Firms Help Workers Provide End-Of-Life Care
Juggling a caregiving role with a full-time job is daunting. But it can be even more difficult working during the end stages of a loved one's life. Some companies are exploring end-of-life initiatives to help their employees manage the ultimate transition.
Recently, at the global headquarters of Pitney Bowes, a dozen people watch a film while eating lunch in a dimly lit corporate training room. It's a caregivers support group at the Connecticut-based mailing giant.
The movie ends, and conversation ensues. Employee Sondra Durant brings up her experience with her dad.
"He can't remember if he ate breakfast, but he can tell you anything that happened in 1956 -- or any of those years. He's fine with it," Durant says. "You know, it hurts so bad, but we reach out to him."
Pitney Bowes is among several companies now reaching out to employees who are caring for a loved one with a terminal illness. It's offering employee support -- like financial and legal resources, counseling on hospice and palliative care, and flexible working arrangements.
Dr. Brent Pawlecki, the company's medical director, says this is one way to hold onto baby boomers who are approaching retirement.
"If the employer is responsive to the needs of the employee, you're going to have a much more loyal and engaged employee for a longer period of time," Pawlecki says. "And so, it really will help with retainment [and] recruitment, and employers can really become an employer of choice that makes it easier to attract good talent."
A report by the National Alliance for Caregiving and AARP found that 1 in 5 caregivers had to take a leave of absence from work.
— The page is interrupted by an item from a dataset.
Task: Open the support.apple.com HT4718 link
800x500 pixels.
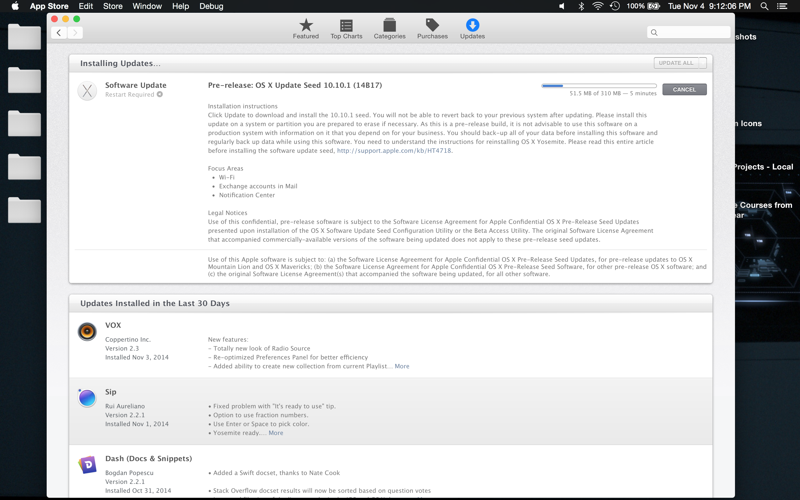Action: tap(394, 150)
And during the dying process in those critical months before death, employee productivity becomes dicey at best.
"At times where their concentration may be impaired, they may be distracted with all of these issues they're dealing with," says David Ballard, who heads up the American Psychological Association's Healthy Workplace Program. "Clearly, they may be physically present at work but not working at their full potential."
To help employees, Pitney Bowes launched a pilot program last fall allowing flexible working arrangements. It's been crucial for employee Marianne Fulgenzi. She was given all the tools she needed to work mostly from home while taking care of her elderly mother.
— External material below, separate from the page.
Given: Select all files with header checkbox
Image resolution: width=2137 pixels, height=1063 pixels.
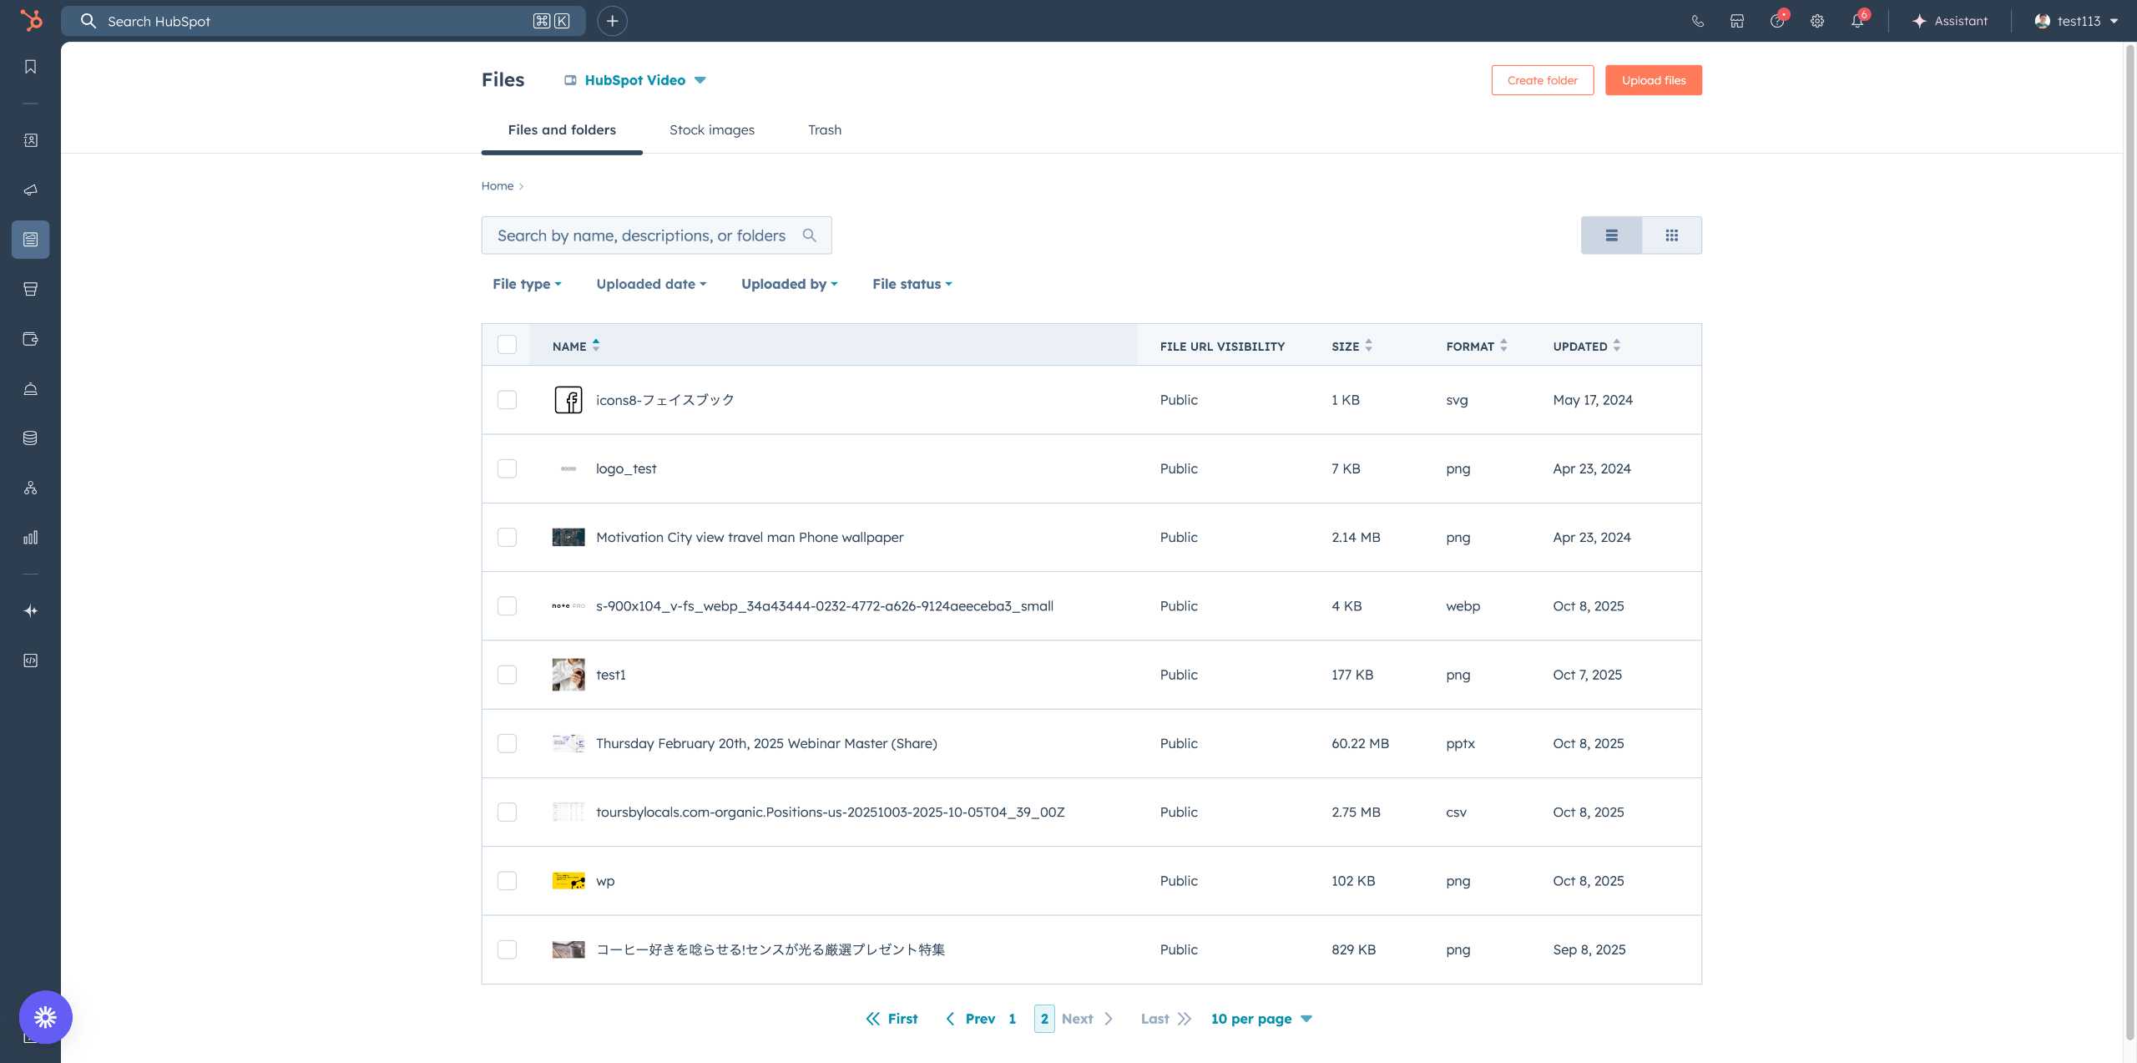Looking at the screenshot, I should click(x=507, y=345).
"That has been an absolute lifesaver for me, because it enables me to take my mom to medical appointments, to handle things around the house that need to be done during the day, to watch over the care that she gets," she says. "I can get my work done at any time of the day or night and be very successful."
Fulgenzi joined the caregiver support group. She's used online tutorials for end-of-life legal issues and says she feels supported by her managers.
Pitney Bowes -- along with General Electric, PepsiCo and IBM -- is working with the National Business Group on Health to design an end-of-life toolkit for employers. This kit will help caregivers and employees who have been given a life-limiting diagnosis. Addressing the topic is a business imperative, says Stephen Kiernan, the author of Last Rights: Rescuing the End of Life from the Medical System.
"It's not something that employers are going to have the option of dealing with," Kiernan says. "It's a question of if they can respond to it before it gets ahead of them or they begin to lose good employees or have huge costs because employees are out of work, taking care of mom or dad."
Kiernan says companies should talk about end-of-life issues because being humane can align with the bottom line.